Jetzt weiß ich, wer wann was an mich sendet, welche Großeltern wann den Kindern die Weihnachtsgeschenke schicken und dass die Bestellung via DHL heute zwischen 9 und 11.30 Uhr eintrifft. Keine Überraschung. Kein Staunen. Wir haben das Unvorhersehbare aus unseren Leben verbannt zugunsten einer perfekt organisierten Welt.

In meinem Leben habe ich immer wieder versucht, dem etwas entgegen zu setzen. Ich habe mir das Staunen über einen Regenbogen nicht nehmen lassen. Ich halte inne, wenn das Abendlicht den Himmel besonders schön einfärbt oder wenn an einem Baum hängende Regentropfen wie lauter Diamanten glitzern. Und ich lasse andere Menschen daran teilhaben. Ich weise sie auf diese kleinen besonderen Details hin und freue mich, wenn sie ebenso staunend dastehen wie ich. Allzuoft wird Staunen jedoch als Naivität gerahmt und abgetan. Staunen sollen Kinder. Wir Erwachsenen sollen die Welt längst verstanden und kategorisiert haben.

Wenn wir aber das Staunen verlieren, verlieren wir auch unsere Hoffnungen, Träume und Utopien. Nur wer staunt, kann Veränderungen sehen und offene Türen wahrnehmen, die einen anderen Weg offenbaren. Wenn der Weg im Gehen entstehen darf, kann auch das Ziel unterwegs neu definiert werden. Am Ende stehen wir dann da und staunen über den zurückgelegten Weg und die neuen Horizonte, die sich uns auftun.
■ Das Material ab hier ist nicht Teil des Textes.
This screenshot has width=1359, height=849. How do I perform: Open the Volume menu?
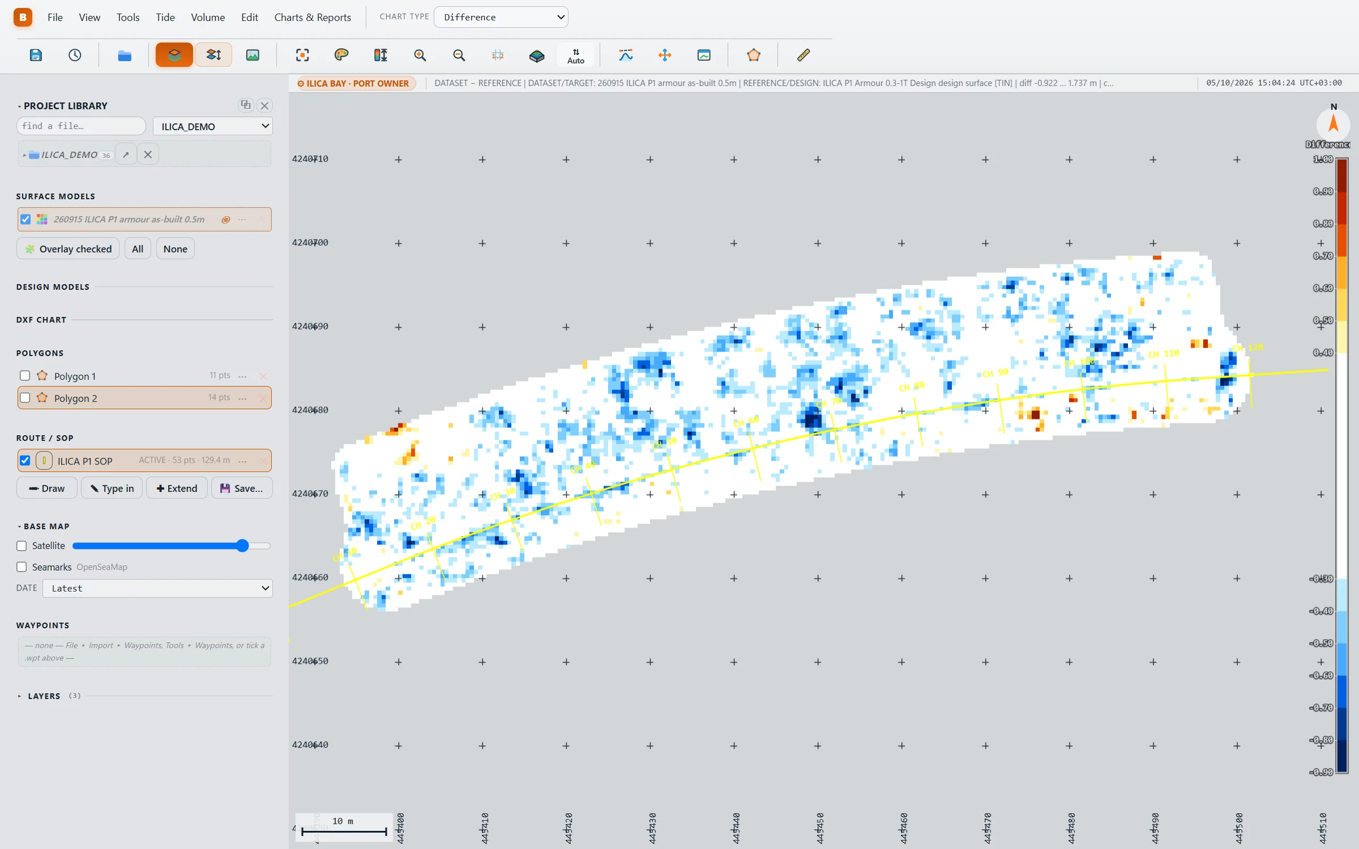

Staunen lässt sich nicht erzwingen, aber es lässt sich einladen. Indem wir Umwege gehen. Indem wir fremde Perspektiven zulassen. Indem wir nicht alles sofort einordnen und bewerten. Und indem wir unsere Staunmomente teilen – im Gespräch, im Schreiben, im gemeinsamen Unterwegssein.

Am Ende ist das Staunen weniger ein Zustand als eine Haltung. Eine Bereitschaft, sich berühren zu lassen. Offen zu bleiben für das Unerwartete. Wer so unterwegs ist, wird nicht schneller, effizienter oder sicherer. Aber reicher, reicher an Erfahrungen und Bedeutungen.

Also: weiterwandern. Im wörtlichen wie im übertragenen Sinn. Denn irgendwo zwischen den Schritten wartet meist schon das nächste Staunen.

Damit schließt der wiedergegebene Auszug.